We pledge to God and to each other that we will lead by example in a country where civil discourse seems to have broken down. We will work to model a better way in how we treat each other in our many faith communities, even across religious and political lines. We will strive to create in our congregations safe and sacred spaces for common prayer and community discussion as we come together to seek God's will for our nation and our world.




Glenda Weldon
November 9, 2010, 10:21AM
Thanks Ian for an excellent article. I am too often ashamed at the lack of respect and good manners in the attitudes and remarks that are made by my fellow followers of Jesus in regards to our political leaders. I keep coming back to the primacy of the greatest commandment and the test of the love and respect with which we treat one another... Our failure to live and love like Jesus has resulted in the rapid decline of our influence on our fellow Australians and our culture.
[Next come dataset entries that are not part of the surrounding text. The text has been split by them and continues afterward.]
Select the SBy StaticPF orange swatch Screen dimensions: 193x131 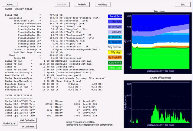coord(115,57)
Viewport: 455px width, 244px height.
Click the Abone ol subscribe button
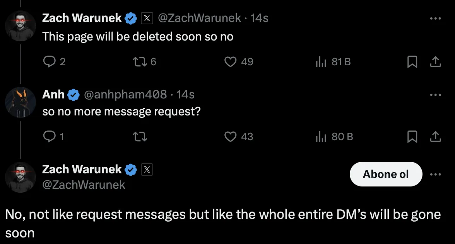coord(386,175)
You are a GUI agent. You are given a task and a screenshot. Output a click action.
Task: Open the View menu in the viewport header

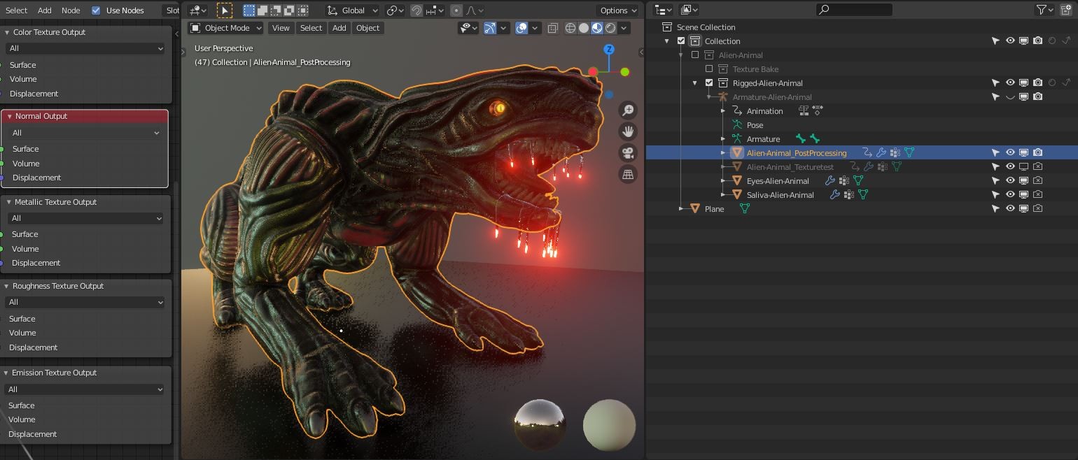pos(280,28)
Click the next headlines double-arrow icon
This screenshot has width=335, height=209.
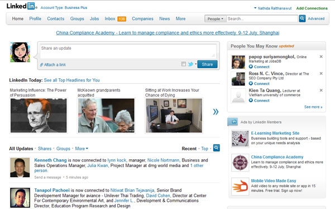pos(216,112)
I once read "people turn away from the caricature of Jesus they see in us - not the real Jesus". I trust that the civility covenant will be adopted by the followers of Jesus across this country and begin to infiltrate our society at large!! God bless you Ian! Glenda
Jamie Boland
November 9, 2010, 11:11PM
Thanks Ian! As a former student of yours this article is most timely. I'll be looking at the use of prophecy tomorrow in a class on Pneumatology, with one example being the "prophetic" anointing of the Howard / Costello Liberal government and subsequent "prophecy" made by Danny Nalliah prior to the 2007 election. I've noted Gordon Preece's response prior to the last election (which sadly came at a time when members of the body - not members of parliament - were distributing emails explaining how Christians couldn't voted for the ALP) and the general ignorance when it comes to issues of faith and politics. A civility covenant reminds us of a far greater primary allegiance.
Ian Packer
November 11, 2010, 11:02PM
Glenda and Jamie - thanks for the affirmations!
Andrew Kulikovsky
December 18, 2011, 3:55PM
Ian, I agree wholeheartedly with your sentiments. There is too much ad hominem in Christian debate particular in regard to controversial and political issues. We must stay focused on the arguments and 'play the ball, not the man'.

But here lies the problem: many people cannot distinguish between the ball and the man! In my experience, too many people think that any criticism of their beliefs, arguments or practices, is in fact a direct criticism of them personally! They cannot or will not distinguish between criticism of their views and criticism of them as a person.

I think point (3) is particularly important since it is regularly transgressed by many Christians.